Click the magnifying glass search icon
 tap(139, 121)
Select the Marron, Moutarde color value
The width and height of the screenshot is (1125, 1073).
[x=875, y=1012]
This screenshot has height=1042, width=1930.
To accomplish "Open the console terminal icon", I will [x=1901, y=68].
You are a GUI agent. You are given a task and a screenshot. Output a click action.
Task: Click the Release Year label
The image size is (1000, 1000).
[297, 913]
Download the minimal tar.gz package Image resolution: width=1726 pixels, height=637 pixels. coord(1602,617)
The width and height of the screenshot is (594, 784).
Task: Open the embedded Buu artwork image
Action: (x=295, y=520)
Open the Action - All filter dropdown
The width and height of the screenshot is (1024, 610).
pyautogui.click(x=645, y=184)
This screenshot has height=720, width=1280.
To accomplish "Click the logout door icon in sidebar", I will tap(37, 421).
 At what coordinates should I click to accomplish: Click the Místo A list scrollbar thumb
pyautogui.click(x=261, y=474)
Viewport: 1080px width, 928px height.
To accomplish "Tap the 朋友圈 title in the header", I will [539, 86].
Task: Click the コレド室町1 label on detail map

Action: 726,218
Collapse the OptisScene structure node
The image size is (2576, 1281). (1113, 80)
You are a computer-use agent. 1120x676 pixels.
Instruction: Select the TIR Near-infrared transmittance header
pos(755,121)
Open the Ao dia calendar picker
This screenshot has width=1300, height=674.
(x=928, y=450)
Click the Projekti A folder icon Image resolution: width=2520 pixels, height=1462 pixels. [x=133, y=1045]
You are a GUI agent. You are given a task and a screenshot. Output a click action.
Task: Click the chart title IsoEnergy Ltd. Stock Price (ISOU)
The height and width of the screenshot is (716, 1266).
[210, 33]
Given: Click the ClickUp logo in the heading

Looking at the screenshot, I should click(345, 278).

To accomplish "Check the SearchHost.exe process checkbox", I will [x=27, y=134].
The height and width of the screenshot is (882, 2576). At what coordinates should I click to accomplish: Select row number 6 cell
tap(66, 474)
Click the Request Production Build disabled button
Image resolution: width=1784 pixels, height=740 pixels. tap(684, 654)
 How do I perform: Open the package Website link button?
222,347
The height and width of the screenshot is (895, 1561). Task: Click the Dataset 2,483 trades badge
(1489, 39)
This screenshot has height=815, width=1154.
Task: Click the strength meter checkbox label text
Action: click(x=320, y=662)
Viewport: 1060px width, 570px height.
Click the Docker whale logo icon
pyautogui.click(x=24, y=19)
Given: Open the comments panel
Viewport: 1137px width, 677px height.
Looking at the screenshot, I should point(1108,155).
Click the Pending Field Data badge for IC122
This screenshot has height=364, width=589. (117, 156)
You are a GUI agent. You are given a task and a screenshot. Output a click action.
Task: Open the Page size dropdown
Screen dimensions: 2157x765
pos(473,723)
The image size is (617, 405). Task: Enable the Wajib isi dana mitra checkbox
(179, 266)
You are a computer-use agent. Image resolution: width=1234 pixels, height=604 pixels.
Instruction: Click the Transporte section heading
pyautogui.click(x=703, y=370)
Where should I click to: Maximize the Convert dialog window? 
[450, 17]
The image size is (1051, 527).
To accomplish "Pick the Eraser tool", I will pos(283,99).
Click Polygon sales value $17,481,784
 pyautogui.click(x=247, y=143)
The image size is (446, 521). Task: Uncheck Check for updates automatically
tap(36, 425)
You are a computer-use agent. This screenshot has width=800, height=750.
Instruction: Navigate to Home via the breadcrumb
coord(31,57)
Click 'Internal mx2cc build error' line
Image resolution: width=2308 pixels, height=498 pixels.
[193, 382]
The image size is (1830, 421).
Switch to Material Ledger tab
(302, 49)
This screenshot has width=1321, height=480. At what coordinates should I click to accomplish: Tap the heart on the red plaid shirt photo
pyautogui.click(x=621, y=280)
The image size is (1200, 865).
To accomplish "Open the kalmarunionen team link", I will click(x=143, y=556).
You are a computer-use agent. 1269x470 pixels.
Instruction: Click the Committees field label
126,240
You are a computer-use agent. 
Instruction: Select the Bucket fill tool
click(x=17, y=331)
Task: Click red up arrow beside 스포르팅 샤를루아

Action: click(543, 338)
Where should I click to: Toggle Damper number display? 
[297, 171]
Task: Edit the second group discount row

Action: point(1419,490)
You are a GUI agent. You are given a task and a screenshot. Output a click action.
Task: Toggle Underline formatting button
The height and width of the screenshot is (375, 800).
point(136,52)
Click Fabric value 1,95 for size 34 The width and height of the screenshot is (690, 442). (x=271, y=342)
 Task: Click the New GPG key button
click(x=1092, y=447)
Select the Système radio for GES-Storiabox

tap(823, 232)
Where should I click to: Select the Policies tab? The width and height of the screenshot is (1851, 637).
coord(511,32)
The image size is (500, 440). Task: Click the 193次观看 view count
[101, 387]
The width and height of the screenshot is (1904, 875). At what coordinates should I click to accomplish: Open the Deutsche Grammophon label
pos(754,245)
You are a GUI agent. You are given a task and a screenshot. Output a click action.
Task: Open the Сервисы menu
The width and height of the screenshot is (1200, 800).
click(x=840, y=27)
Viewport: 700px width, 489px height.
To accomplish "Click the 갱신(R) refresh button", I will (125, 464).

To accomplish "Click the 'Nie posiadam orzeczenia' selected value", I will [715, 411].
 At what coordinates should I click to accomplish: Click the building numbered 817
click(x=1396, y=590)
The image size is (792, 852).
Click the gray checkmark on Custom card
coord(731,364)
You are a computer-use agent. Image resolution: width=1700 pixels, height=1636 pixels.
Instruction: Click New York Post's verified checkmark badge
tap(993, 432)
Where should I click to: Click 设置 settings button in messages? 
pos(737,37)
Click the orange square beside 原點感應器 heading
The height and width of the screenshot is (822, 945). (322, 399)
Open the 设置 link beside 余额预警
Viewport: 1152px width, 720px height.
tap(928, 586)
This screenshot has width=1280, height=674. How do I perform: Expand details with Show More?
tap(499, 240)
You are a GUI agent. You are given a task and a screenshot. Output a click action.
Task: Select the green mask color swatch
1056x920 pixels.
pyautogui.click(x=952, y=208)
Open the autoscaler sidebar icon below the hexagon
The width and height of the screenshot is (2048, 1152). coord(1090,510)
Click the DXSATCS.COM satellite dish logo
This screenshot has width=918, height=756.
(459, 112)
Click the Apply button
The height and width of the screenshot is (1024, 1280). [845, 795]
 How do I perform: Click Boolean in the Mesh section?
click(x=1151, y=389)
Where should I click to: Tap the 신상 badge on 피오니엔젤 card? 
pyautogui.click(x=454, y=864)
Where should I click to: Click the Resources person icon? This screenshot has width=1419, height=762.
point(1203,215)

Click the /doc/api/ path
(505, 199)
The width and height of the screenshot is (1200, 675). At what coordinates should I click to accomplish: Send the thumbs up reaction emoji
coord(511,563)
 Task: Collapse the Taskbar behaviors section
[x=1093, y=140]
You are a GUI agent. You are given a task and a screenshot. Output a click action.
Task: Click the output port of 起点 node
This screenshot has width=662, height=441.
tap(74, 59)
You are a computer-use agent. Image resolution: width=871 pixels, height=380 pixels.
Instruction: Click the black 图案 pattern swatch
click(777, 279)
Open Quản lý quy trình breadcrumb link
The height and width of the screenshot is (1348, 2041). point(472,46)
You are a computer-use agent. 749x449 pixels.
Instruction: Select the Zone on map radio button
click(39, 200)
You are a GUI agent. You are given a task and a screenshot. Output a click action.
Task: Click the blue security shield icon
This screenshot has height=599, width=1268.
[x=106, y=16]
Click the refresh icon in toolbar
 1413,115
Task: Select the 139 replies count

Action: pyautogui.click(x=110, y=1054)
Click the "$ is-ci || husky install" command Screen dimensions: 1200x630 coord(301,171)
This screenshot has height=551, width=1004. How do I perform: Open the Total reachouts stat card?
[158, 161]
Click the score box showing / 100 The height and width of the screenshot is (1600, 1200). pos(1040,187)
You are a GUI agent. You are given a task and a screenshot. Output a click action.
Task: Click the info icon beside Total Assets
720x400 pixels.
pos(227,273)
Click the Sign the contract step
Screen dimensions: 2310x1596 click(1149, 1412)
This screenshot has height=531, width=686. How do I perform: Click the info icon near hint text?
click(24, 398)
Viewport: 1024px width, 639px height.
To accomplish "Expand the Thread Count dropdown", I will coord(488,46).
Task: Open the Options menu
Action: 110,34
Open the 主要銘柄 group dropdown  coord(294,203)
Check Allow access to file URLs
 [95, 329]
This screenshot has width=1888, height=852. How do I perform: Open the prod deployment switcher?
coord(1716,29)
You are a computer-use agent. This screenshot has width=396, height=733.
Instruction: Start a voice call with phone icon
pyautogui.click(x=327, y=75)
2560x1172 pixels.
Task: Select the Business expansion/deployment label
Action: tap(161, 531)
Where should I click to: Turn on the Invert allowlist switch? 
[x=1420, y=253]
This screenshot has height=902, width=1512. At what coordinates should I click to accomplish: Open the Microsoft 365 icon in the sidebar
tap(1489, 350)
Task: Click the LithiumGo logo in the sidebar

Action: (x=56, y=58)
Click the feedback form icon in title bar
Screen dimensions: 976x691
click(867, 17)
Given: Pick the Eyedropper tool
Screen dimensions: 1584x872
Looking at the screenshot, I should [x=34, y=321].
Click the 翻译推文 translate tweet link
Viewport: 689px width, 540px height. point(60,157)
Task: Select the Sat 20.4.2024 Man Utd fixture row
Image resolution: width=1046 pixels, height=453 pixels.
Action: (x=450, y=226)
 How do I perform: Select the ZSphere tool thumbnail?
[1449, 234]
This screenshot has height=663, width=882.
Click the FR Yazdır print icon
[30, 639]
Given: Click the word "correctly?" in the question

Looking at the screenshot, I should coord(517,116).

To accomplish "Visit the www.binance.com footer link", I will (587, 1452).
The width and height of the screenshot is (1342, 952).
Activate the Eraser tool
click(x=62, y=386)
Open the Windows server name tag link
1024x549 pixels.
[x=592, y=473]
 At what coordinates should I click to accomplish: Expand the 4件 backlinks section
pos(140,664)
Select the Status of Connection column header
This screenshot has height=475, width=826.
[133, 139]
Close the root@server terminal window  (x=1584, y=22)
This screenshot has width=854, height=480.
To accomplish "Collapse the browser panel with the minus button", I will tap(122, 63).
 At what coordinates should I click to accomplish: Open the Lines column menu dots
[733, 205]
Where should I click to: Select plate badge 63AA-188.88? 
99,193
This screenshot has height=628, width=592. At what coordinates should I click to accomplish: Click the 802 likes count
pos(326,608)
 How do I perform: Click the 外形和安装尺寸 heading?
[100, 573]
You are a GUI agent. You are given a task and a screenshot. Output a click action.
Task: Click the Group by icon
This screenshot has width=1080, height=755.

************

**Task:**
Look for the word "terminal" in the listing above and state how many lines have it; give the number and nothing else.

**Task response:**
2